Everything from the line with "1455x818 pixels." down to the line with "message with Bob" below must be printed exactly, those two lines included. Exclude pictures.

:: Records shown ::
[Start of section]

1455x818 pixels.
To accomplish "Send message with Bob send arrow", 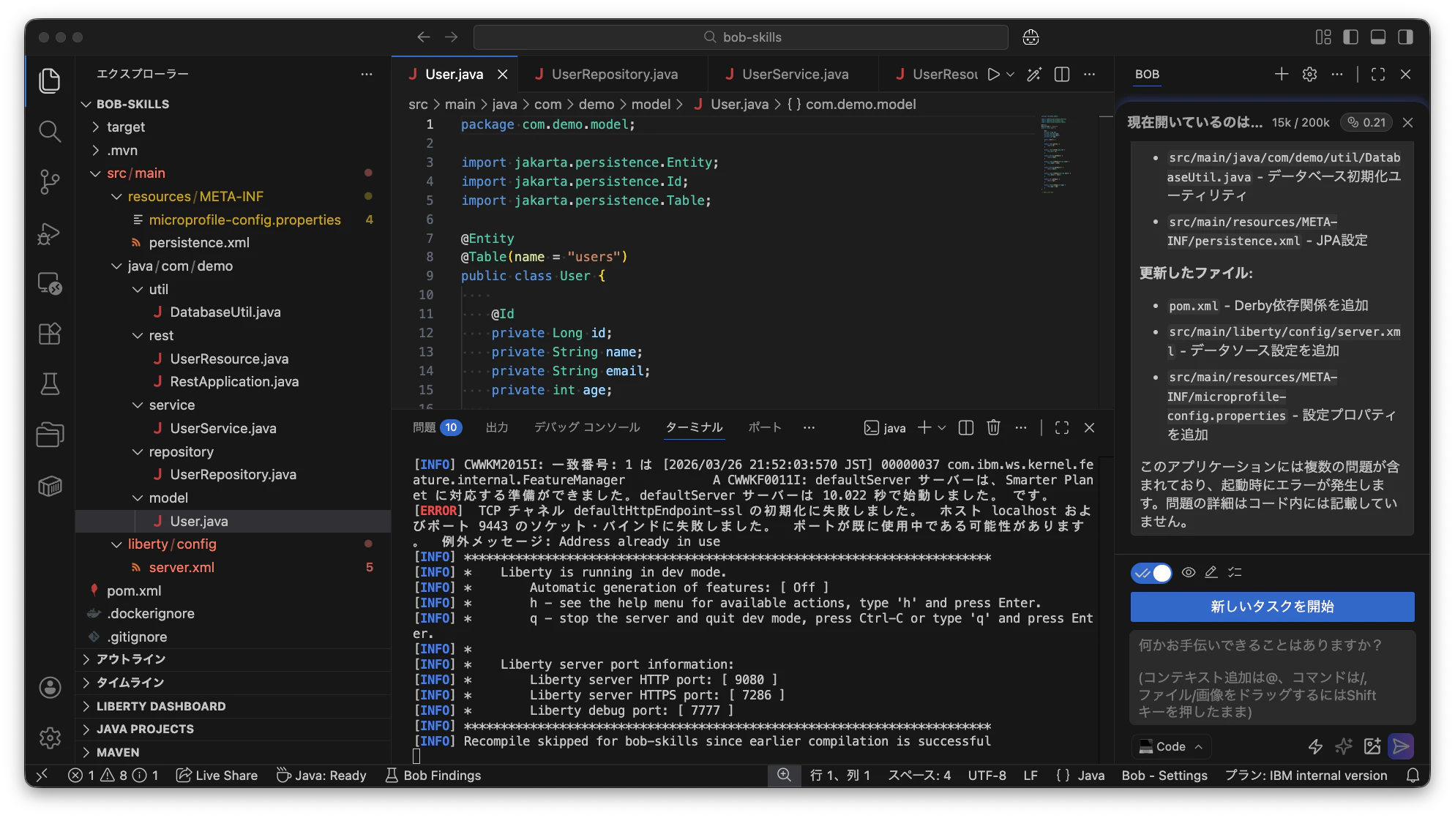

[End of section]
[Start of section]

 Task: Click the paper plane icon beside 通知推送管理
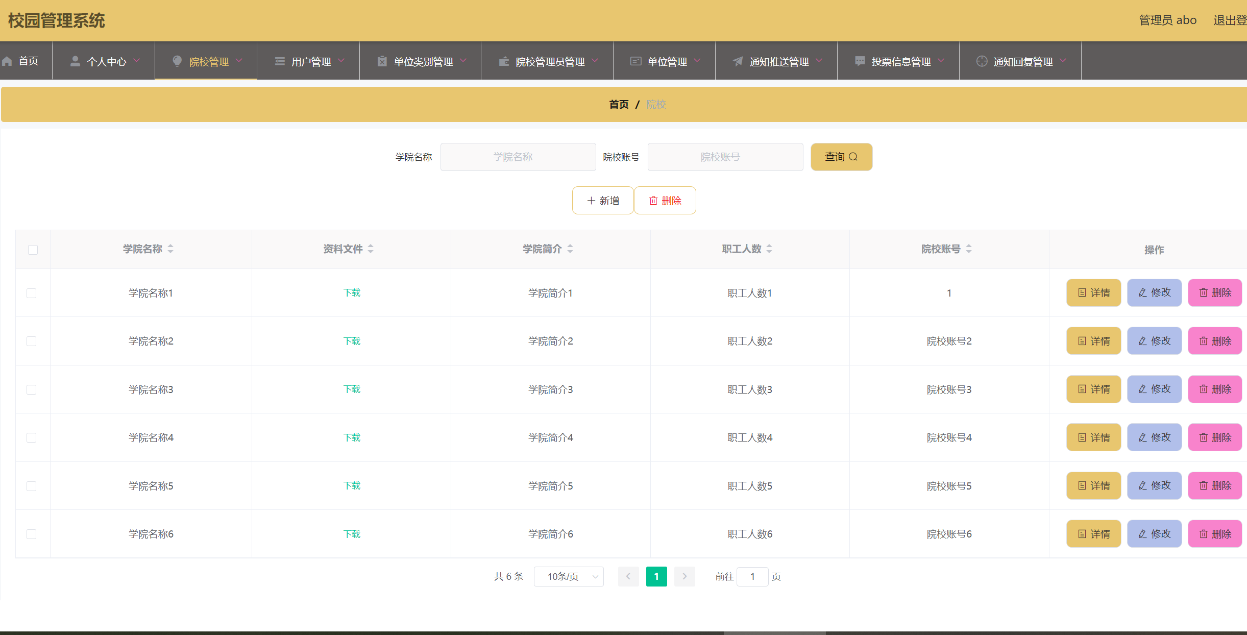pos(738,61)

[End of section]
[Start of section]

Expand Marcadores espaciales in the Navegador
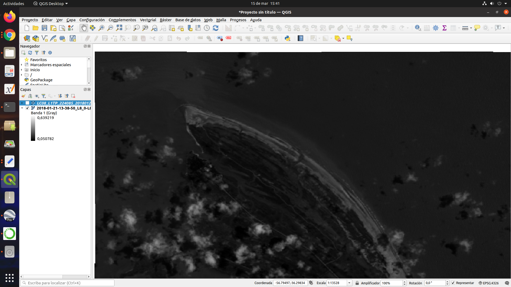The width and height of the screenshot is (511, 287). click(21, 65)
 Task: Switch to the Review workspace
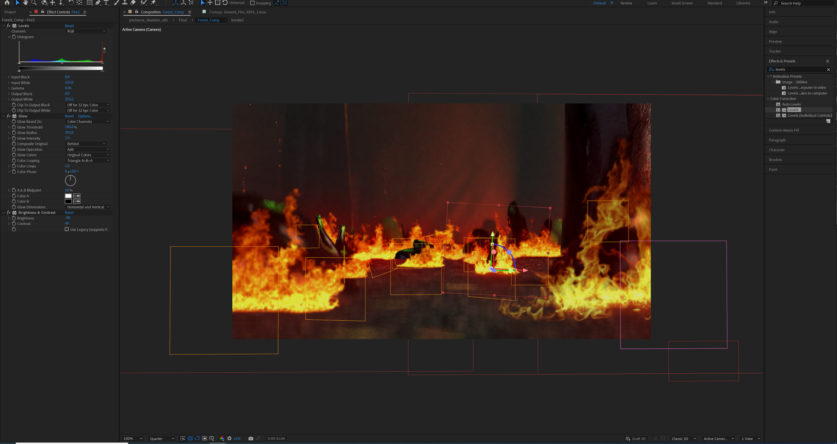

[End of section]

:: Result of this exercise ::
1455x818 pixels.
To accomplish "Send message with Bob send arrow", 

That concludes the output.